The following examples show the user establishing and terminating a connection from the command line:

Windows

connect 209.165.200.224

Establishes a connection to a security appliance with the address 209.165. 200.224. After contacting the requested host, the AnyConnect client displays the group to which the user belongs and asks for the user's username and password. If you have specified that an optional banner be displayed, the user must respond to the banner. The default response is n, which terminates the connection attempt. For example:

VPN> connect 209.165.200.224
	>>contacting host (209.165.200.224) for login information...
	>>Please enter your username and password.
Group: testgroup
Username: testuser
Password: ********
	>>notice: Please respond to banner.
VPN> 
STOP! Please read. Scheduled system maintenance will occur tonight from 1:00-2:00 AM for 
one hour. The system will not be available during that time.

accept? [y/n] y
	>> notice: Authentication succeeded. Checking for updates...
	>> state: Connecting
	>> notice: Establishing connection to 209.165.200.224.
	>> State: Connected
	>> notice: VPN session established.
VPN>

stats

Displays statistics for the current connection; for example:

VPN> stats
[ Tunnel Information ]

	Time Connected:	01:17:33
	Client Address:	192.168.23.45
	Server Address:	209.165.200.224

[ Tunnel Details ]

	Tunneling Mode:	All Traffic
	Protocol: DTLS
	Protocol Cipher: RSA_AES_256_SHA1
	Protocol Compression: None

[ Data Transfer ]

	Bytes (sent/received): 1950410/23861719
	Packets (sent/received): 18346/28851
	Bypassed (outbound/inbound): 0/0
	Discarded (outbound/inbound): 0/0

[ Secure Routes ]

	Network			Subnet
	0.0.0.0			0.0.0.0
VPN>

disconnect

Closes a previously established connection; for example:

VPN> disconnect
	>> state: Disconnecting
	>> state: Disconnected
	>> notice: VPN session ended.
VPN>

quit or exit

Either command exits the CLI interactive mode; for example:

quit
goodbye
	>>state: Disconnected

Linux or Mac OS X

/opt/cisco/vpn/bin/vpn connect 1.2.3.4 

Establishes a connection to a security appliance with the address 1.2.3.4.

/opt/cisco/vpn/bin/vpn connect some_asa_alias

Establishes a connection to a security appliance by reading the profile and looking up the alias some_asa_alias in order to find its address.

/opt/cisco/vpn/bin/vpn stats

Displays statistics about the vpn connection.

/opt/cisco/vpn/bin/vpn disconnect     

Disconnect the vpn session if it exists.


Logging Out

Security note: Always log out when you finish your session.
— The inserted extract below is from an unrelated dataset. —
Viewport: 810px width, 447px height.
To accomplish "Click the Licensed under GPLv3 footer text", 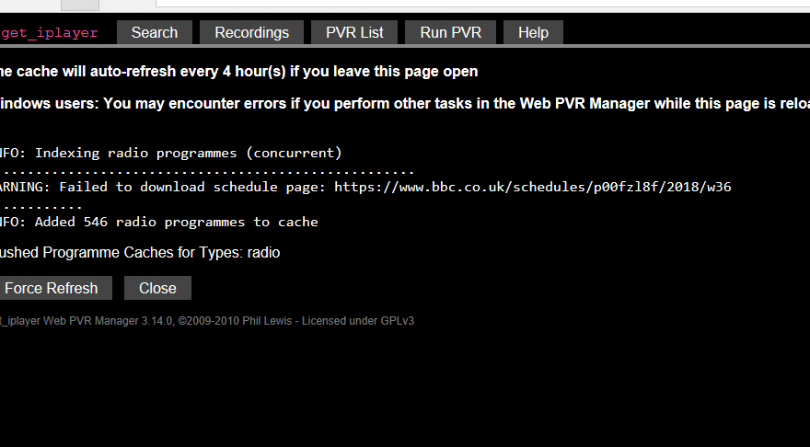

Logging out is especially important when you are using a public computer such as in a library or Internet cafe. If you do not log out, someone who uses the computer next could access your files. Don't risk the security of your organization! Always log out.
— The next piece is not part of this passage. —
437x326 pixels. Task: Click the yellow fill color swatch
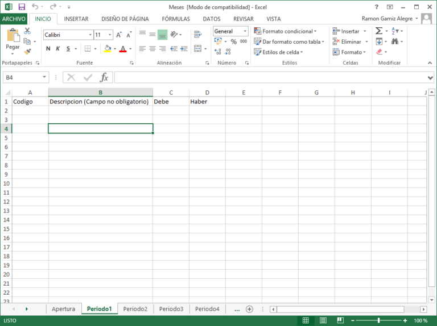tap(108, 49)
Setting the Secure Connection (Lock) Icon

The Lock icon indicates a secure connection. Windows XP automatically hides this icon among those that have not been recently used. Users can prevent Windows XP from hiding this icon by following this procedure:


Step 1 Go to the taskbar where the tray icons are displayed and right click the left angle bracket ( < ).

Step 2 Select Customize Notifications...

Step 3 Select Cisco Systems AnyConnect VPN Client and set to Always Show.